Framestore had pretty much finished production at the end of 2012, although there were sound mixes and a relatively major change made to the opening sequence when the director requested that the space shuttle be shown upside down. That took an additional two months of work, which also included extra modeling for parts of the Hubble telescope. Webber suggests all this “sounds like a simple change”, but changing any part of this movie was always going to be complicated with its continuous shots. “You can normally speed up a shot or what not in editing, but you want to turn one bit of a shot upside down? In a continuous take movie, nothing is that simple.”
The various craft, space stations and satellites were modeled extremely accurately by Framestore with a vast amount of detailing. With the exception of some of the internal capsules, the whole film’s space sets and environments are digitally rendered.
Tim Webber says his IT team worked out that if Gravity
had been rendered on a single core machine with a single processor in
it, the rendering would have to have been started at the dawn of the
Egyptian civilization to get it finished in time – 5,000 B.C.!

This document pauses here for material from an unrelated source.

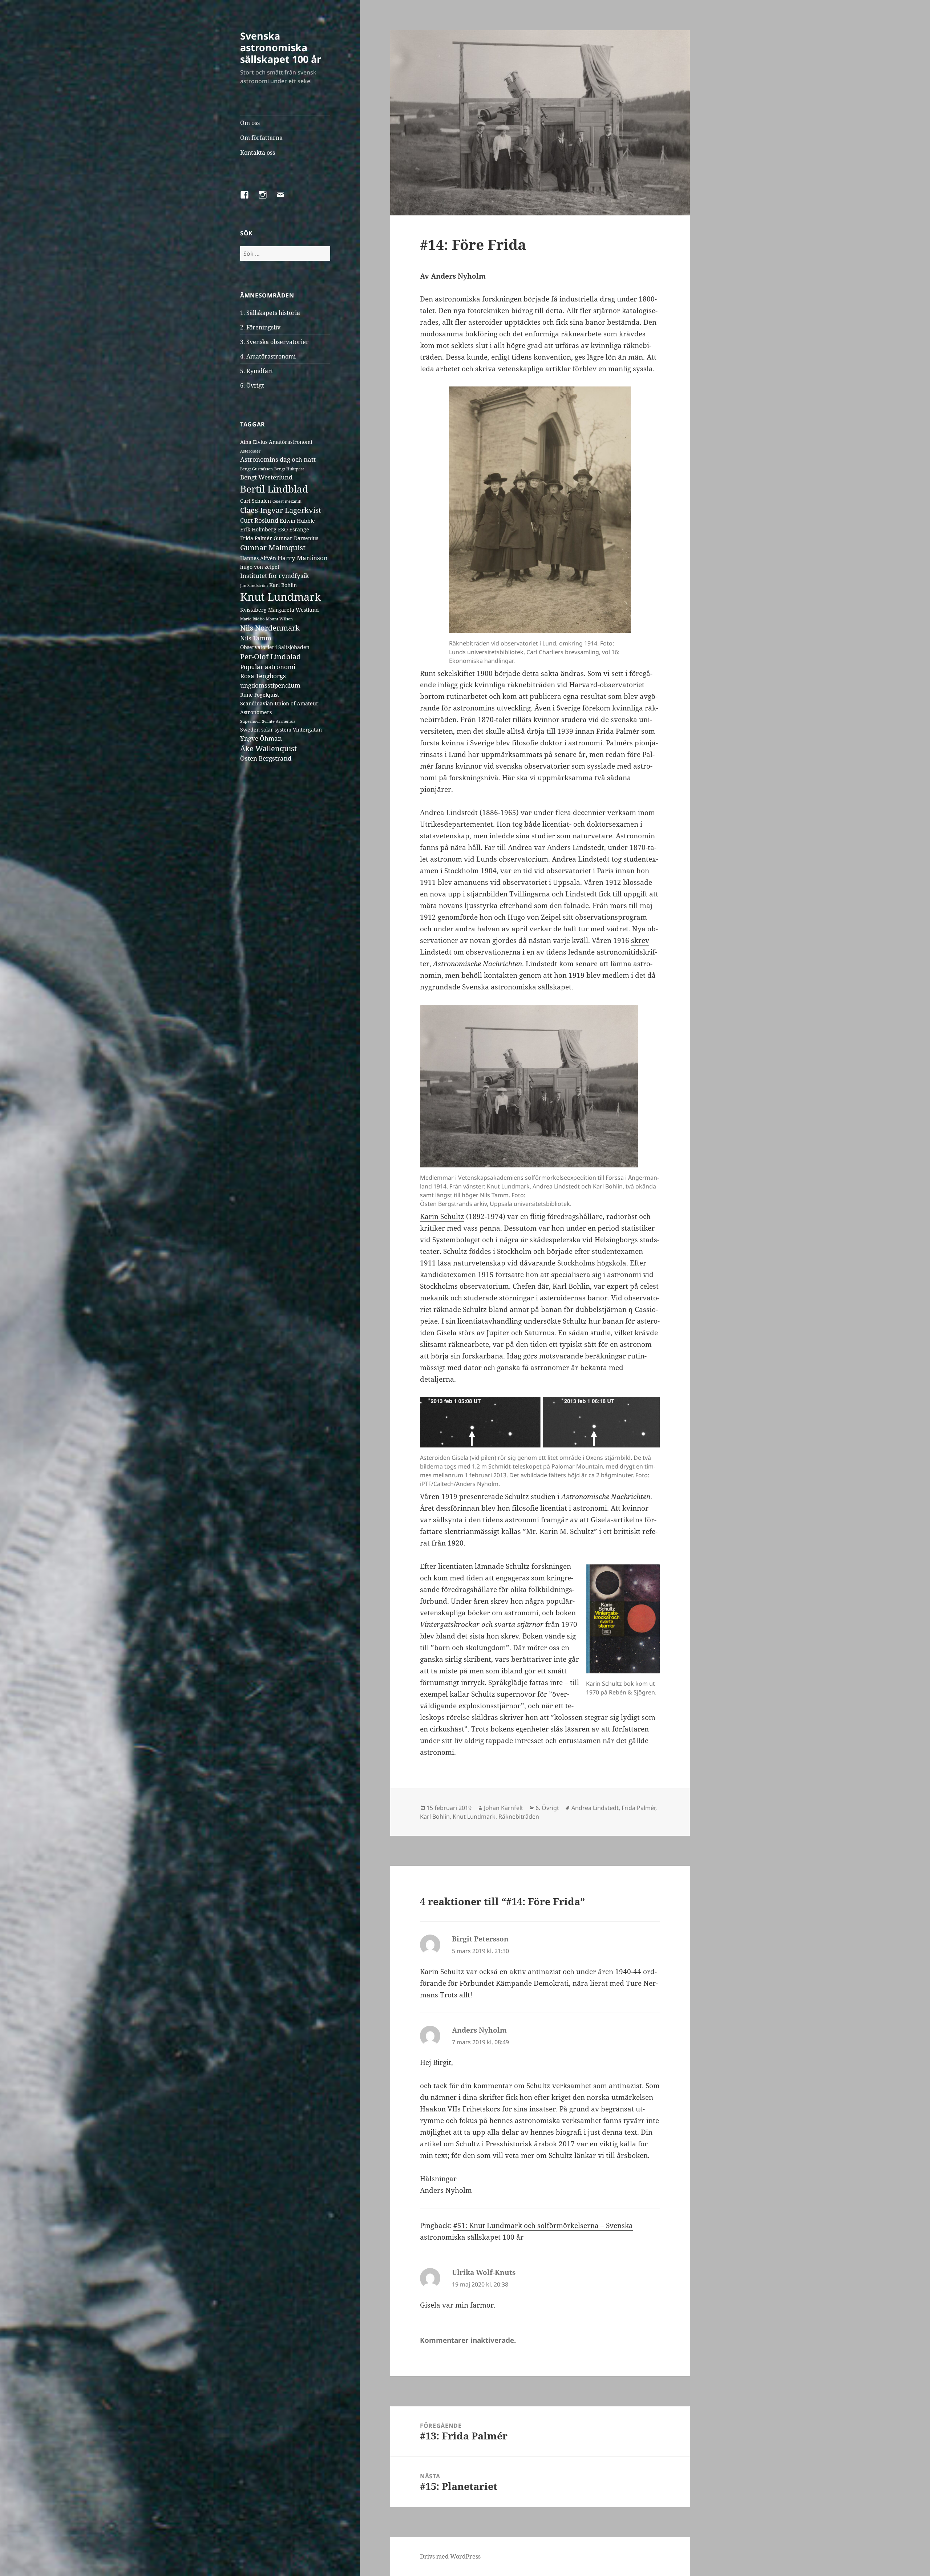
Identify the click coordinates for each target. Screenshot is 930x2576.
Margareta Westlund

Destruction tools for debris and fracturing was largely code written
and working in Maya. “When we did our first tests of it with brightly
colored simple wireframes you could tell it was going to look good – the
way it behaved felt very real,” notes Webber. Debris usually has to
decelerate and fall, and Framestore had neither in their zero gravity
set, so making shots look realistic could prove hard.“It’s quite tricky to sell certain parts of the movie where the way things actually work in space feels wrong,” adds Webber. “All the stuff you normally put on when you’re doing your simulation or to help you with a visual effects shot – even atmospherics, making it more wishy washy as it goes into the distance – you can’t use. When there’s an explosion in space, no-one really knows what that looks like.”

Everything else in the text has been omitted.